O'Neill died in Room 401 of the Sheraton Hotel on Bay State Road in Boston, on November 27th, 1953, at the age of 65. As he was dying, he whispered his last words: "I knew it. I knew it. Born in a hotel room and died in a hotel room."
The Sheraton Hotel on Bay State Road in Boston is now the Shelton Hall dormitory at Boston University.
Students state that O'Neill's spirit haunts the rooms and dormitory.
"No live organism can continue for long to exist sanely under conditions of absolute reality; even larks and katydids are supposed, by some, to dream. Shelton Hall, not sane, stood by itself against its other dormitories, holding darkness within; it had stood for eighty years and might stand for eighty more. Within, walls continued upright, bricks met neatly, floors were firm, and doors were sensibly shut; silence lay steadily against the wood and stone of Shelton Hall, and whatever walked there, walked alone." - Shirlyn Jackson
Be that as it may, after the play I immediately switched over to “Mad TV,” and watched a skit concerning mimes gone bad. This equalized my mood.
I read before going to sleep. Upon entering slumber I dreamed Vanessa Chase, the lovely and talented star of “Hard Copies,” “Lucky Lady,” and other fine films, appeared on stage at the new Walt Disney Concert Hall, that resembles a giant bird dropping from outside. She was center stage caught under a main spotlight, wearing a short, button down conductor’s outfit. The hall was filled to capacity and hushed as she began to speak.

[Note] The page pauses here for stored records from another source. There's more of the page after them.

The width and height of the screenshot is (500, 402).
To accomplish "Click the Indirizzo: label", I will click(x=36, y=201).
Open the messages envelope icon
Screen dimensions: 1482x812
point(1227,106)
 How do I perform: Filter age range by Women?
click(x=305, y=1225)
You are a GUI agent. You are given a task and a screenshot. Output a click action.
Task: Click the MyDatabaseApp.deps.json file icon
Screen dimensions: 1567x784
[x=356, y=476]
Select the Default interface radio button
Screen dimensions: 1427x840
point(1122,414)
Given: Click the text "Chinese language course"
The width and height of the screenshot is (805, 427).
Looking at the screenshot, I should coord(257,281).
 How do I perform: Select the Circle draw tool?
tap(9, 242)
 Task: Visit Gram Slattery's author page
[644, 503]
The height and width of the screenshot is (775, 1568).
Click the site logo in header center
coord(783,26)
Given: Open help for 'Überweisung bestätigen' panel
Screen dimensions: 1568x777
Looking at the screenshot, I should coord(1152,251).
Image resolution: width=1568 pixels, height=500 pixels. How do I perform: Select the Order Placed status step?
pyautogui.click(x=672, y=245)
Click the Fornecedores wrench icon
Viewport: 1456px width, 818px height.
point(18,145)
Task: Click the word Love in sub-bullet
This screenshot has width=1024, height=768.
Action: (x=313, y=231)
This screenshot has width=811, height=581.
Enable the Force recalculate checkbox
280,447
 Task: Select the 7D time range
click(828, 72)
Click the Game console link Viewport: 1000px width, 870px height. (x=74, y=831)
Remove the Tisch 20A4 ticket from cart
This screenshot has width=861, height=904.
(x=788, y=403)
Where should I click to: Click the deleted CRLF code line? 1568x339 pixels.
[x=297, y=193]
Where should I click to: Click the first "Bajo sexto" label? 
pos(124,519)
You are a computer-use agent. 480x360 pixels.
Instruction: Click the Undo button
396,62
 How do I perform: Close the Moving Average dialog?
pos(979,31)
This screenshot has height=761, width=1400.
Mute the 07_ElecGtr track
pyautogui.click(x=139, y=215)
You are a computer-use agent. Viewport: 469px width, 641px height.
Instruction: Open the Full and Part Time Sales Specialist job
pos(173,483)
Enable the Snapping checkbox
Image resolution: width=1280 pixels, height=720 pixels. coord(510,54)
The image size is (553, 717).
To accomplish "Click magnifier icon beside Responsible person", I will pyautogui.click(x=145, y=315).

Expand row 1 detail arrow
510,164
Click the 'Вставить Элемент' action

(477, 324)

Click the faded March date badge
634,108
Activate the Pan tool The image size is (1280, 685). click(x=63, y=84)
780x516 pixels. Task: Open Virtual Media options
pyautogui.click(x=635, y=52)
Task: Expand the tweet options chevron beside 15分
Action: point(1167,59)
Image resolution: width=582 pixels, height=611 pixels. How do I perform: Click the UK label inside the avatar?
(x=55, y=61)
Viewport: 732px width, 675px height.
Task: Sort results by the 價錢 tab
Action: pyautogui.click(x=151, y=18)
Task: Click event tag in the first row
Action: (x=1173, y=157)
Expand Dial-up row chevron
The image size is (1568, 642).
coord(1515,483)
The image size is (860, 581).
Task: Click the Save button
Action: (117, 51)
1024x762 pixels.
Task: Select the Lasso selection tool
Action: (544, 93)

“All the world’s a stage,And all the men and women merely players;
They have their exits and their entrances;
And one man in his time plays many parts,
His acts being seven ages. At first the infant,
Mewling and puking in the nurse’s arms;
And then the whining school-boy, with his satchel
And shining morning face, creeping like snail
Unwillingly to school. And then the lover,
Sighing like furnace, with a woeful ballad
Made to his mistress’ eyebrow. Then a soldier,
Full of strange oaths, and bearded like the pard,
Jealous in honour, sudden and quick in quarrel,
Seeking the bubble reputation
Even in the cannon’s mouth. And then the justice,
In fair round belly with good capon lin’d,
With eyes severe and beard of formal cut,
Full of wise saws and modern instances;
And so he plays his part. The sixth age shifts
Into the lean and slipper’d pantaloon,
With spectacles on nose and pouch on side;
His youthful hose, well sav’d, a world too wide
For his shrunk shank; and his big manly voice,
Turning again toward childish treble, pipes
And whistles in his sound. Last scene of all,
That ends this strange eventful history,
Is second childishness and mere oblivion;
Sans teeth, sans eyes, sans taste, sans everything.”
12 October Sunday Day 92
“You know you’re getting old when you start hearing all the radical music you listened to when you were twenty as instrumental, elevator fodder.” -Richard Joyce after hearing Supertramp’s “Take the Long Way Home,” on a short journey from the Weingart’s lobby to the 5th floor.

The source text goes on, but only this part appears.